The rear camera system offers a wide, ultra-wide-angle camera with 2x zoom. Samsung has done a good job of making the colors look consistent between the three different cameras, and there is not much compromise in image quality when switching from one sensor to the other. quality, especially in good lighting conditions, although only the main sensor also holds up in dark environments.

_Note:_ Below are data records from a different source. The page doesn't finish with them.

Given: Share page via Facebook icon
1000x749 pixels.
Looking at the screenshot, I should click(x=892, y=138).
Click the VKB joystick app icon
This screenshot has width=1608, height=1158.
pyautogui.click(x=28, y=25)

I've noticed poor phone behavior when deciding which sensor to use for my shot, I often choose to use the main sensor for a zoom shot even when set to 4x zoom. This was a behavior I encountered on the Galaxy S21 Ultra but in this case it wasn't due to finger mistaking for any laser AF sensor as there isn't one. The main sensor works well enough at 2x zoom but I feel like the actual zoom lens will perform better even if it doesn't get a lot of light The 2x zoom factor is pretty disappointing in this case, as Samsung has shown how far it can go with the S21 Ultra by limiting the digital zoom to 10x while delivering results that don't even hold up to the Galaxy S20's zoom capability in side-by-side shooting.

Samsung's clever photos also lack a bit when it comes to deciding when to use night mode. I often try to take pictures of cats with darker settings and the phone repeatedly switches to a long exposure, which gives a bad effect if the cats move, and it will do this even if the photo is acceptably lit without night mode turned on.